--- Required work ---
Could you find every line in the entries below that holds the word "computer" and copy it?

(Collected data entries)
»»
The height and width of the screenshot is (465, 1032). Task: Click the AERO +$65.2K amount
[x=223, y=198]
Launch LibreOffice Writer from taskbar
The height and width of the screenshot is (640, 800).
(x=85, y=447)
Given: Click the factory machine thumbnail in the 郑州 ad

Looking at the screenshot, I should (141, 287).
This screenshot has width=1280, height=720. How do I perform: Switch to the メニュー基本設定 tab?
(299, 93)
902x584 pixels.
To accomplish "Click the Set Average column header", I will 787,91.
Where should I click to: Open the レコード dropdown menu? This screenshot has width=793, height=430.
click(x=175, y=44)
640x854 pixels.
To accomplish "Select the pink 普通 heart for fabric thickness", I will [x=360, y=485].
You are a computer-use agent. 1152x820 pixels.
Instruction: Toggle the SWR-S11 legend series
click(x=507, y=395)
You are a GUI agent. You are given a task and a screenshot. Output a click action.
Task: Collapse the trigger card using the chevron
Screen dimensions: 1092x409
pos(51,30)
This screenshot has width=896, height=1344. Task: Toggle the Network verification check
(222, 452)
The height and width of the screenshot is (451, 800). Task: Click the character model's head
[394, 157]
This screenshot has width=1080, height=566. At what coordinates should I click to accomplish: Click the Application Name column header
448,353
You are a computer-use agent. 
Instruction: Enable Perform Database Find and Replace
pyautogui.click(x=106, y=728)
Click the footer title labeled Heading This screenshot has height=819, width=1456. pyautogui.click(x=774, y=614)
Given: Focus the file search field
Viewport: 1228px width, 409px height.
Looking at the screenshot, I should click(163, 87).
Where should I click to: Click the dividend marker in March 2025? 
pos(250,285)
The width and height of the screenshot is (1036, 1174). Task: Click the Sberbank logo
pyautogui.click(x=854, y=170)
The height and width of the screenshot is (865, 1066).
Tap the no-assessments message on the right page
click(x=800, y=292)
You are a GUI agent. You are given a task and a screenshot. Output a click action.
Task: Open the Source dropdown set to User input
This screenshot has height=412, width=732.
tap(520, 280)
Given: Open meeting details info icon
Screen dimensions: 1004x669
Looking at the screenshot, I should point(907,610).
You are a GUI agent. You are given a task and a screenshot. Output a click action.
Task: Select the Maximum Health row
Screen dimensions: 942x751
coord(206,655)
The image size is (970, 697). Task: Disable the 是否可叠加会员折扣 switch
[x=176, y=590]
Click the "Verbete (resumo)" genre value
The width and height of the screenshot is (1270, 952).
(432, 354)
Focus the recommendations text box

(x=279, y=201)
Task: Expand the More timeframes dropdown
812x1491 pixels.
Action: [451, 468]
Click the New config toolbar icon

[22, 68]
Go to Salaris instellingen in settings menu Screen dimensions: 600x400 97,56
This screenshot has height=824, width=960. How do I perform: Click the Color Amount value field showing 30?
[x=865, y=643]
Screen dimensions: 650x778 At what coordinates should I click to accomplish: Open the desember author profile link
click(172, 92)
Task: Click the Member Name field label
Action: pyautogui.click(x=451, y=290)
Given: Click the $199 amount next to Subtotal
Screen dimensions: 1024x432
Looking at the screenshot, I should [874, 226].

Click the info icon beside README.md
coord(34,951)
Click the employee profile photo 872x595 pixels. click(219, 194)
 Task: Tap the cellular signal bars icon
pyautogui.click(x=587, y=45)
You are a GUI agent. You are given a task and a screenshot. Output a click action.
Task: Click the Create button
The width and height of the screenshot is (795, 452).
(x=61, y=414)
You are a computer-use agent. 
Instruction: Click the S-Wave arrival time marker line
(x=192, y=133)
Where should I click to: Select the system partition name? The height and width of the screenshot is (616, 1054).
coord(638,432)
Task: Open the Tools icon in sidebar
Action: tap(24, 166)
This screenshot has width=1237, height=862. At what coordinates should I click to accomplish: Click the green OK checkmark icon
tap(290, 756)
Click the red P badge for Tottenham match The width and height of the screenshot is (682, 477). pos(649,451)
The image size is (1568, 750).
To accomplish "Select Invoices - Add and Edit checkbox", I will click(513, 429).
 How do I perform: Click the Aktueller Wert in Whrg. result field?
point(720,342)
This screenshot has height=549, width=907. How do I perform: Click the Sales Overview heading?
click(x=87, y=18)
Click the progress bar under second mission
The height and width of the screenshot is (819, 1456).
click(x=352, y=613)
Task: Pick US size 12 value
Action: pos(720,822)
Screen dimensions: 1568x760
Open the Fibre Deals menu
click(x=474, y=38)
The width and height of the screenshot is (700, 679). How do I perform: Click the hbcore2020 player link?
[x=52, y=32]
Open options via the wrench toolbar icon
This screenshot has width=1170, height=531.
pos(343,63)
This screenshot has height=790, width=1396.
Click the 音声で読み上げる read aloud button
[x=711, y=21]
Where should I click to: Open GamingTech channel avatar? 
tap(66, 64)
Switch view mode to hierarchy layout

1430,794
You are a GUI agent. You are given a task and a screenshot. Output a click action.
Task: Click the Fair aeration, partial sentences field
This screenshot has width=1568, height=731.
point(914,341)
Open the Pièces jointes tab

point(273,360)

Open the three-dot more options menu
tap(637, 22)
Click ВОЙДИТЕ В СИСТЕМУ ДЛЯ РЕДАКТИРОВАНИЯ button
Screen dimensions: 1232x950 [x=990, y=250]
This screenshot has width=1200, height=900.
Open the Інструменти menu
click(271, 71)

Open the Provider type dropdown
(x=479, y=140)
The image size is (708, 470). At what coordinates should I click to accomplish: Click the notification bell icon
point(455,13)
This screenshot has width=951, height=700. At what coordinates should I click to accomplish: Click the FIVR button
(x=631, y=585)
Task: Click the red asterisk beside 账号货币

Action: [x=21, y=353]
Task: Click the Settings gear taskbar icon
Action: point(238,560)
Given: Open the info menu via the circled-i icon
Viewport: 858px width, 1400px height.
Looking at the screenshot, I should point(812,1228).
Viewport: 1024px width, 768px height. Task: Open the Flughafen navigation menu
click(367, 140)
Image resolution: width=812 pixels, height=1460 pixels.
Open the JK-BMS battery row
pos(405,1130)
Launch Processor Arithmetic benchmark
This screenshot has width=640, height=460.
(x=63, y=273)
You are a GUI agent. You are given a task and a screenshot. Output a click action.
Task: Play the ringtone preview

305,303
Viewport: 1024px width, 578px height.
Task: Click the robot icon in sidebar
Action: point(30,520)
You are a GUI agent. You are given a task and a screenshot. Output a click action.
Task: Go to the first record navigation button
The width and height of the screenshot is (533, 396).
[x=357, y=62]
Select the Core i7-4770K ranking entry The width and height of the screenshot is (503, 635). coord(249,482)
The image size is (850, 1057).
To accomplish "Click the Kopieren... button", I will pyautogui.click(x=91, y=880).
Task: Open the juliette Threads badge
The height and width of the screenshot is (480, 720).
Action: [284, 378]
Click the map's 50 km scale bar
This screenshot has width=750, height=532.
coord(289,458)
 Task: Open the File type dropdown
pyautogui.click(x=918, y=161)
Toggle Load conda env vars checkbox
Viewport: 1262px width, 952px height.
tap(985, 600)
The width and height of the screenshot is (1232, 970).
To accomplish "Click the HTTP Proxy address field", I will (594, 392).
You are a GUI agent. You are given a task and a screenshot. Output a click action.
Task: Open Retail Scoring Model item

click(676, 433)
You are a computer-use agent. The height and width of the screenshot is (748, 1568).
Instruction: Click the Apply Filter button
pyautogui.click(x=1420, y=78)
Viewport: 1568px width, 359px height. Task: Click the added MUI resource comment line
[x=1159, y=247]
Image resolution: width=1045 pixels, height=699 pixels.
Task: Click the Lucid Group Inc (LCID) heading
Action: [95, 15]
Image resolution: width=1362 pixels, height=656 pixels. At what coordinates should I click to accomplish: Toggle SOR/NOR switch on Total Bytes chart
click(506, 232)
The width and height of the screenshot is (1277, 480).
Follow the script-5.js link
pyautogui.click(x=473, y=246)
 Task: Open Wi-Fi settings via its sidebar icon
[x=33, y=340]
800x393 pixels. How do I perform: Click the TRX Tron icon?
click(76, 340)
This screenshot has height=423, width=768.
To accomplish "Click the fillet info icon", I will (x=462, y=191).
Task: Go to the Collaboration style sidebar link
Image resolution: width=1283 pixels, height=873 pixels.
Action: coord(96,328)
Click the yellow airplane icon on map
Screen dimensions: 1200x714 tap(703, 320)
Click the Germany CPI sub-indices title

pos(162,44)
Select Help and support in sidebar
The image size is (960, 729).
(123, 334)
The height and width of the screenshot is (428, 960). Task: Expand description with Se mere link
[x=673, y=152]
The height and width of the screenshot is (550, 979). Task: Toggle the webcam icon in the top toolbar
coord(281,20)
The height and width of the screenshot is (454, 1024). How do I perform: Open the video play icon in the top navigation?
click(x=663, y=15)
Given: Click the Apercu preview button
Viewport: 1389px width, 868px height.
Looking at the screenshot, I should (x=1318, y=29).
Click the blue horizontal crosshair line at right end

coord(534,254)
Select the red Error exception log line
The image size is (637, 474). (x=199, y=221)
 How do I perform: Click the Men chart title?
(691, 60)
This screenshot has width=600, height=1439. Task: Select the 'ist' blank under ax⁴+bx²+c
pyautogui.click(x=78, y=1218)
««
--- Solution to this exercise ---
You are a computer-use agent. 1152x820 pixels.
You are a computer-use agent. 
You are a computer-use agent. 
You are a computer-use agent. The height and width of the screenshot is (748, 1568).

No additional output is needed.